The Yeti lives atop a mountain range no mortal should dare to climb….breathes air no person should find sufficient…endures cold too frigid for those below. By all accounts, no one should be able to see any signs that a Yeti exists. But yet, they do. 

Indigenous Tibetans and international explorers all tell tale of the Yeti, but not without great price. Legend holds that anyone who sees one dies or is killed, but there are no recorded sightings or deaths. All we have are clues- the stories of a shape in the distance, the footprints too long, the hairy scalps left behind.

Some take this as proof of the Yeti’s non-existence, but hear me out. You live in an isolated area.

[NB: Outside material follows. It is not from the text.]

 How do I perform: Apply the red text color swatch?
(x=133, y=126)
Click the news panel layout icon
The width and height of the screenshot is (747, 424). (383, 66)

Some people climb to look for you, but have other priorities at the top of the tallest mountain in the world (breathing, staying warm, taking a killer selfie). Would it behoove you to kill them, even though they’re about your size? Or to tantalize them with clues, to let your legend grow? Give them whispers of your power, but stay close to the chest in isolation.

Of his play about the Yeti, Weston Scott writes: “This is my vision of the Yeti. A creature who thrives in solitude, but also loves the chess match against those below. The Yeti gives clues to their existence, but nothing conclusive enough to scour the mountain. He is always one footprint ahead…or so he thinks.

“A Yeti stuck in a Sleepless in Seattle situation with the human race? My friends, you know it’s got to be a musical. When humankind finally devises a way to get the Yeti to come down from his mountain, he has to make the fateful choice- do I leave my home to descend into the Great Unknown?”

YETI by Weston Scott
Staged Reading on November 19, 2020 at The EXIT Theatre

Weston Scott is a Berkeley-based director and playwright best known as the lyricist for Tinderella: the modern musical. After graduating from UC Berkeley, he completed a Directing Internship at PCPA and the Musical Theater Writing Core Curriculum at NMI. Weston was named one of the first Resident Teaching Artists at the Berkeley Playhouse, where he regularly directs TeenStage productions and manages the after-school RIFFS program. He also wrote a two-man musical with his best friend Adam Niemann called JFK ’n Me, which ran monthly at PianoFight for two years. Weston is a proud Associate Artist of FaultLine Theater, where last year he directed Caveman Play. He is also a recently proclaimed fat activist (although he has been fat for much longer) and looks forward to creating works that are radically inclusive of diverse bodies both on and off the stage. His new musical about President William Howard Taft (the bathtub one) has received a CA$H Grant from Theater Bay Area.